Variable | Carbapenem sensitive isolates (N = 59) | Carbapenem resistant isolates (N = 21) | p value |
---|---|---|---|
Age (years) | |||
Median (range) | 55 (22–88) | 57 (26–77) | 0.86 |
Gender | |||
Male (%) | 66 | 52 | 0.30 |
Race | |||
Caucasian (%) | 81 | 86 | 0.75 |
African American (%) | 12 | 14 | 0.69 |
Ethnicity | |||
Hispanic (%) | 12 | 10 | 1.00 |
Type of acquisition | |||
Hospital acquired (%) | 44 | 71 | 0.04 |
Health care associated (%) | 42 | 24 | 0.19 |
Community acquired (%) | 14 | 5 | 0.43 |
Underlying co-morbidities | |||
Chronic renal insufficiency (%) | 19 | 24 | 0.75 |
Coronary artery disease (%) | 15 | 24 | 0.52 |
Diabetes mellitus (%) | 27 | 38 | 0.41 |
Hematologic malignancy (%) | 14 | 14 | 1.00 |
Neutropenia (%) | 14 | 14 | 1.00 |
Solid tumor (%) | 20 | 19 | 1.00 |
Solid organ transplant (%) | 7 | 21 | 0.04 |
Device use | |||
Central venous catheter (%) | 54 | 76 | 0.12 |
Foley catheter (%) | 37 | 71 | 0.01 |
Antibiotic use | |||
Prior antibiotics (%) | 69 | 80 | 0.80 |
Prior carbapenem use (%) | 22 | 59 | 0.01 |
Length of stay | |||
Mean days (range) | 23 (1–127) | 44 (4–223) | 0.02 |
Despite overall improvement in our antibiotic sensitivities to P. aeruginosa isolates, the sensitivities for carbapenems has not improved proportionately compared to the other agents (Fig. 1a). During this time, overall carbapenem use was increased (Fig. 1b). However, there was no association between CRPA and individual exposure to ertapenem, meropenem, imipenem, or doripenem or between group 1 and 2 carbapenems up to 30 days prior to the development of the infection. In addition, there was no statistical association with prior use of other antibiotics except for a trend towards more fluoroquinolone exposure in the CRPA group (47 vs 20 %, OR 3.7, 95 % CI 0.92–15.1, p = 0.05). Length of stay was significantly longer in the CRPA group (mean 44 days) compared to the CSPA group (mean 23 days), p = 0.02 (Table 1). Mortality between the two groups was similar and there were no differences between the groups for death attributable to Pseudomonas.

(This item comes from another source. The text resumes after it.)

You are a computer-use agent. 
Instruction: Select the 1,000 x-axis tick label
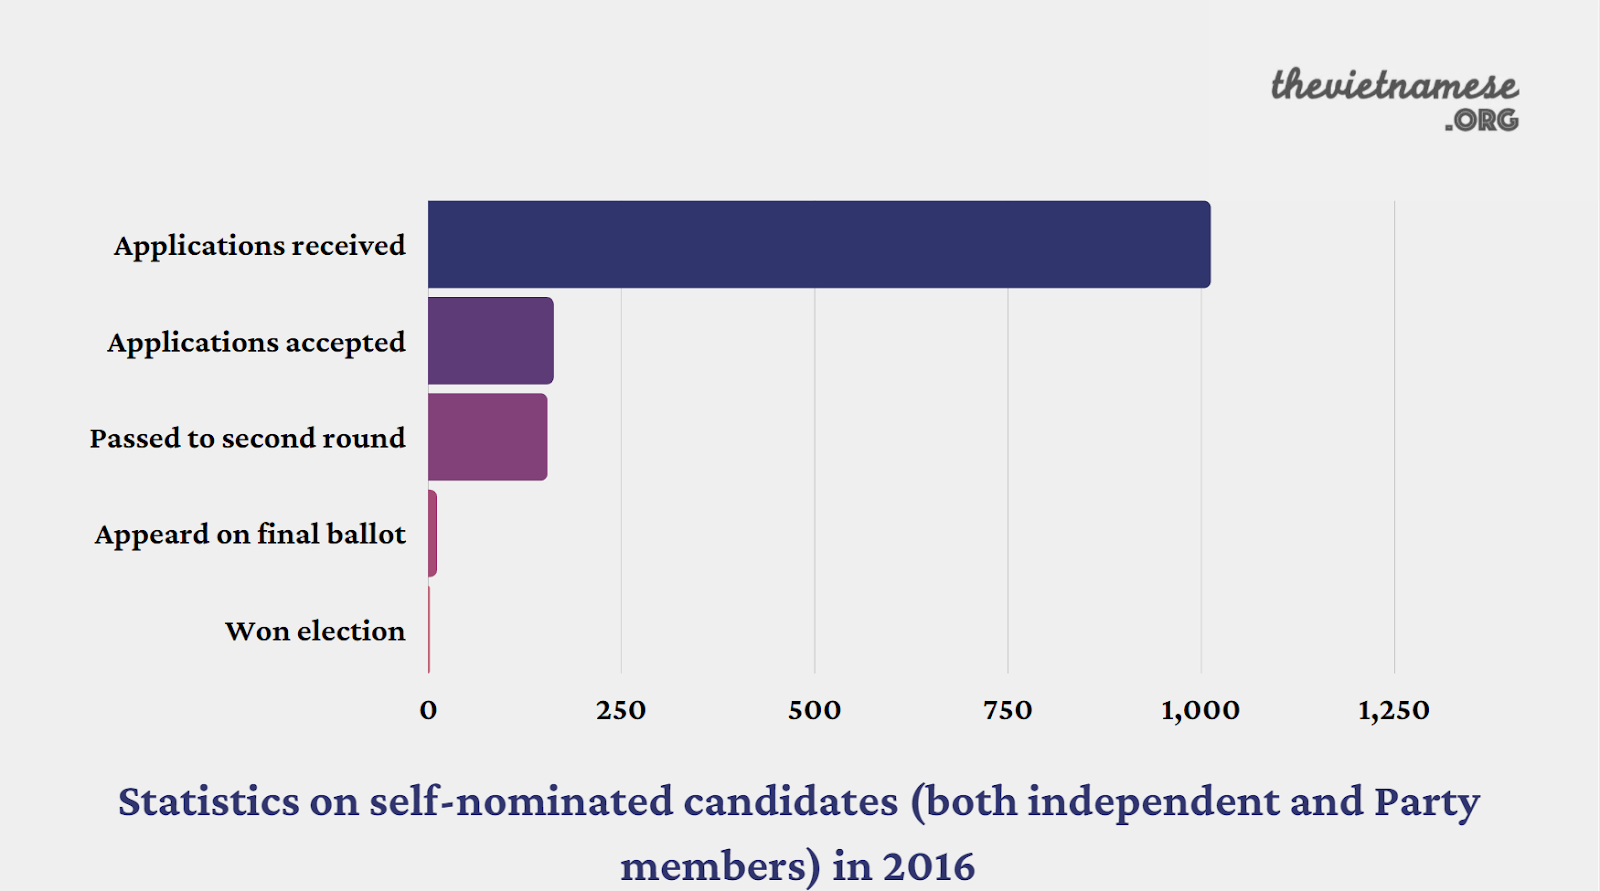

Logistic regression was done for all statistically significant variables between groups. Variables retaining statistical significance for carbapenem resistant infections were presence of a Foley catheter, transfer from another unit, prior carbapenem use, prior ertapenem use, prior fluoroquinolone use, and prior ciprofloxacin use (Table 2). To avoid redundancy between prior carbapenem and prior ertapenem use, only one variable was entered into the multivariate analysis at a time. The same technique was used for prior fluoroquinolone and prior ciprofloxacin use. Due to multiple iterations of the multivariate analysis, the odds ratios, 95 % confidence intervals, and p values closest to significance are reported in Table 2 as Adjusted. None of the variables maintained significance in the multivariate analysis.
Table 2.
Factor | Unadjusted | Adjusted | ||
---|---|---|---|---|
Odds ratio (95 % CI) | p value | Odds ratio (95 % CI) | p value | |
Foley catheter | 4.2 (1.4–12.4) | 0.009 | 2.8 (0.8–9.5) | 0.091 |
Transfer from another unit | 5.4 (1.5–19.6) | 0.010 | 4.1 (0.9–17.4) | 0.056 |
Prior carbapenem use | 5.9 (1.7–20.8) | 0.005 | 2.8 (0.7–12.7) | 0.168 |
Prior ertapenem use | 11.5 (2.7–49.3) | 0.001 | 4.8 (0.9–25.1) | 0.059 |
Prior fluoroquinolone use | 3.9 (1.2–12.4) | 0.020 | 3.4 (0.8–14.6) | 0.103 |
Prior ciprofloxacin use | 6.7 (1.1–39.8) | 0.036 | 3.3 (0.4–29.7) | 0.280 |
Stored isolates were available for 44 patients with blood stream infections. Based on documentation in the clinical chart, 28 isolates were reported as sensitive to doripenem, 5 were intermediate, and 6 isolates were reported as resistant. Five isolates did not have sensitivities reported in the clinical chart at the time they were originally obtained. Subsequent testing via E-test revealed a good correlation with the initial DD results; however, 7 individual isolates (23 %) were reported as susceptible to doripenem (2), meropenem (1) or imipenem (4) based on DD but were considered intermediate susceptible based on their respective MICs. Susceptibility to one carbapenem did not always predict susceptibility to one of the other carbapenems. Based on MICs, 11 (37 %) doripenem susceptible isolates were intermediate or resistant to meropenem and imipenem and conversely, 6 (20 %) imipenem intermediate or resistant isolates were found to be susceptible to meropenem and doripenem.
Discussion
Studies evaluating the influence of group 1 versus group 2 carbapenems on P. aeruginosa susceptibilities (Lima et al. 2009; Carmeli et al. 2011; Eagye and Nicolau 2011) primarily utilized antibiotic prescription data to determine associations between usage and subsequent resistance. In this study, while antibiotic usage was evaluated, patient level risk factors were assessed to determine any associations with the susceptibility patterns of the P. aeruginosa. In our study, patients with CRPA were more likely to have a hospital acquired infection and to have a multidrug resistant profile. Other identifiable risks included a Foley catheter in place at the time of infection, transfer from another unit, exposure to a carbapenem prior to infection including a trend towards an association with ertapenem usage, and prior fluorquinolone use (in the unadjusted model). This is noteworthy in that prior exposure to ertapenem has not been associated with subsequent carbapenem resistance; however, in the adjusted linear regression model, these risk factors were not statistically significant.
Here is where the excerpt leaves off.